- [Selected excerpt]
Like thick-rim glasses, Doc Martens and so many other things that fell out of favor only to spring back to popularity years later, fuel-cell cars have resurfaced.
This week at the International Consumer Electronics Show (CES), Toyota announced plans to release a fuel-cell car in 2015. At the fall auto shows, Honda and Hyundai also revealed their fresh take on this headline-grabbing technology. All three have unveiled design studies intended to signal that fuel-cell vehicles, which produce zero tailpipe pollutants, are close to production.
Each concept vehicle demonstrated progress in the efficiency and packaging of their fuel-cell systems, which generate electricity onboard by combining hydrogen and oxygen and emit only water vapor.
Hydrogen fuel sources
Most hydrogen in the United States is produced by steam reforming natural gas. Researchers are experimenting with alternative ways to produce it, including fermentation and solar and wind power. For more information on hydrogen production, visit the National Renewable Energy Laboratory website at nrel.gov.
What these automakers failed to deliver in terms of specifics they offset with lofty promises of a real and rapidly approaching hydrogen-based future.
Before you file this news with reports of the imminent arrival of flying cars, consider this: For the past four months, I have been living with fuel-cell technology, logging more than 2,500 miles at the wheel of a Toyota Highlander FCHV-adv test bed.

- [Records shown]
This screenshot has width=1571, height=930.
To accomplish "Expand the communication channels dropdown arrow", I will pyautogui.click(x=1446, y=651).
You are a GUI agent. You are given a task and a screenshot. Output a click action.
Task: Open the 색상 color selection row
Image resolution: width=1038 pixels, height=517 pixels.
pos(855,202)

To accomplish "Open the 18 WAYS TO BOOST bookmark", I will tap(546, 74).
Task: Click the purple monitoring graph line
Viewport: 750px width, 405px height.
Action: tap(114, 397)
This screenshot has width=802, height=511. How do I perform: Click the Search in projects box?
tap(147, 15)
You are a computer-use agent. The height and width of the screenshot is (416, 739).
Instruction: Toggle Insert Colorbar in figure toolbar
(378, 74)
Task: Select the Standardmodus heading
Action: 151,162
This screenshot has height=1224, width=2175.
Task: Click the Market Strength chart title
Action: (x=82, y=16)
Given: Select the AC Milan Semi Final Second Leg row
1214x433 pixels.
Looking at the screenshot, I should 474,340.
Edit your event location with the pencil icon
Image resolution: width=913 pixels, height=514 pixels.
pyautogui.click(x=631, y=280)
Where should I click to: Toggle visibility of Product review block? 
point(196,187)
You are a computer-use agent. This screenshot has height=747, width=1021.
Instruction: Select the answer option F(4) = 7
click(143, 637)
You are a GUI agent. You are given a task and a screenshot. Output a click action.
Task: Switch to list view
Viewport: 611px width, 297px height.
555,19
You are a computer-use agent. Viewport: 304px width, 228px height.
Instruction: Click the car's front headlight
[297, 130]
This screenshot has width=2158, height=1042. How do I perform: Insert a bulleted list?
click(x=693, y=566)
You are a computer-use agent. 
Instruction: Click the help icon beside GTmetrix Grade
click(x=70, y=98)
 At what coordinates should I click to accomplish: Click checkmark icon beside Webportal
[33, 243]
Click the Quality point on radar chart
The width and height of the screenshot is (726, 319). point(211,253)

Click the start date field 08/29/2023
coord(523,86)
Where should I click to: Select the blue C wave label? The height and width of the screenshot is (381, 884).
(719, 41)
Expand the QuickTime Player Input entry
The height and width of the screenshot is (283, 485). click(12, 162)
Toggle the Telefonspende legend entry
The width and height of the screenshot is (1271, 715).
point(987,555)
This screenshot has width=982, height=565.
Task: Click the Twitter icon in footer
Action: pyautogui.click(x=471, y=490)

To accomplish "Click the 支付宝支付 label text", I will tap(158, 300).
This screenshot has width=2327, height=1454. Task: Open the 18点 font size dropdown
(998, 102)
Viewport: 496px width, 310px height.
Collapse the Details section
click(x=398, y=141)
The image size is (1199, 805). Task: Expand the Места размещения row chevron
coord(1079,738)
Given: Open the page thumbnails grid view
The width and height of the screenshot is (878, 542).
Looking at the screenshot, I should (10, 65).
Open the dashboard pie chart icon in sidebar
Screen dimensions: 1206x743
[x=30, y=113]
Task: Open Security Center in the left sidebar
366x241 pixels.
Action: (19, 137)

- [What you will do]
**A.** Decide whether each statement agrees with the article on fuel-cell cars, answering yes or no and quoting the words of the article that settle it. (i) Toyota used the International Consumer Electronics Show to announce plans to release a fuel-cell car in 2015. (ii) Most hydrogen in the United States comes from wind power. (iii) The writer logged more than 2,500 miles in a Honda test vehicle.
**B.** Render the records as a two-column CSV with the columns request and answer, one row per request, putting each field in quotation marks and replacing line breaks with spaces. Begin at the first line of the records and stop after the line that contains "pos(855,202)".

- [Solved tasks]
**A.**
(i) Yes: "This week at the International Consumer Electronics Show (CES), Toyota announced plans to release a fuel-cell car in 2015."
(ii) No: "Most hydrogen in the United States is produced by steam reforming natural gas."
(iii) No: "logging more than 2,500 miles at the wheel of a Toyota Highlander FCHV-adv test bed."

**B.**
request,answer
"This screenshot has width=1571, height=930. To accomplish ""Expand the communication channels dropdown arrow"",","I will pyautogui.click(x=1446, y=651)."
"You are a GUI agent. You are given a task and a screenshot. Output a click action. Task: Open the 색상 color selection row Image resolution: width=1038 pixels, height=517 pixels.","pos(855,202)"